Finding memory leaks in Python with objgraph

Posted in Software at 01:37 by graham

After a frustrating time trying to find a memory leak in my Python code with guppy / heappy hpy, I tried objgraph and, wow, it makes it so easy! Here’s what you do:

pip install objgraph

At the relevant point in your code, add an import pdb; pdb.set_trace() to drop into the debugger. Then just follow the docs on finding memory leaks with objgraph. In short you do:

>> import objgraph
>> objgraph.show_growth(limit=10)   # Start counting

Ignore that output. Call the function that leaks memory, iterate once through you loop, whatever you need to do to make your program consume more memory. Now call show_growth again:

>> my_leaky_func()
>> objgraph.show_growth(limit=10)   # Stop and show change

This time it shows the difference between now and the last time you called it. Those extra objects are the problem.

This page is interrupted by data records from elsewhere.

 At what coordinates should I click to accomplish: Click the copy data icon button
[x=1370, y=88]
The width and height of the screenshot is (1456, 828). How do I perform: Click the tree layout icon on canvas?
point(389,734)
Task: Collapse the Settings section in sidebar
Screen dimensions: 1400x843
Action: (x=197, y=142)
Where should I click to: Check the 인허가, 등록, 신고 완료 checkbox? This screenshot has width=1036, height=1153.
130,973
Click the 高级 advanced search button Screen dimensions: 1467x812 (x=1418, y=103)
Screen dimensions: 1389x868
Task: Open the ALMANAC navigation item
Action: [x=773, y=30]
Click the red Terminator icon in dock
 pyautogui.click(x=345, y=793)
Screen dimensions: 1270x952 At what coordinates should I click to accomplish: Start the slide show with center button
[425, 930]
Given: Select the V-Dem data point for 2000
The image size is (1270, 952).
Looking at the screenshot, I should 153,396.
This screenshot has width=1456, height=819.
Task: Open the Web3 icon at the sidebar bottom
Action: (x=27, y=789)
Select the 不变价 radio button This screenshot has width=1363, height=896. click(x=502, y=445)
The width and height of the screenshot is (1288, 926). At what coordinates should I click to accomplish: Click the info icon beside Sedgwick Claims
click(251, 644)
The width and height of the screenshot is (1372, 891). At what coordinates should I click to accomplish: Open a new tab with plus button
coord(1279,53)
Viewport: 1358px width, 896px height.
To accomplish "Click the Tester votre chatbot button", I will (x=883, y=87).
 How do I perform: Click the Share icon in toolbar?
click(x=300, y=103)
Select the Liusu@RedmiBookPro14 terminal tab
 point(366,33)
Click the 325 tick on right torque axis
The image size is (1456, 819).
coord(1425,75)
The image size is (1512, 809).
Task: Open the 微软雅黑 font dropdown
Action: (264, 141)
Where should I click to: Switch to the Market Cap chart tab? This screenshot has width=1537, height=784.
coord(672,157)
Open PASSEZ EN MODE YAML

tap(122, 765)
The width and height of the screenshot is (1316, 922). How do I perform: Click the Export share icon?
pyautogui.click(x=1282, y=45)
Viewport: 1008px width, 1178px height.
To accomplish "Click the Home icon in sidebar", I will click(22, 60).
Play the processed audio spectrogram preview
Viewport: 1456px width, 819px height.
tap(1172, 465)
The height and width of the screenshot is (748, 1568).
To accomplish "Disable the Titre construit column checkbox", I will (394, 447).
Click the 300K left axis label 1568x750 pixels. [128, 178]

Finally you need to find where the reference to those leaky objects is being held:

>> import inspect, random
>> objgraph.show_chain(
...     objgraph.find_backref_chain(
...         random.choice(objgraph.by_type('MyBigFatObject')),
...         inspect.ismodule),
...     filename='chain.png')

That generates a lovely graph in your current directory, showing the ownership chain. Now wasn’t that easy? Thanks Marius Gedminas!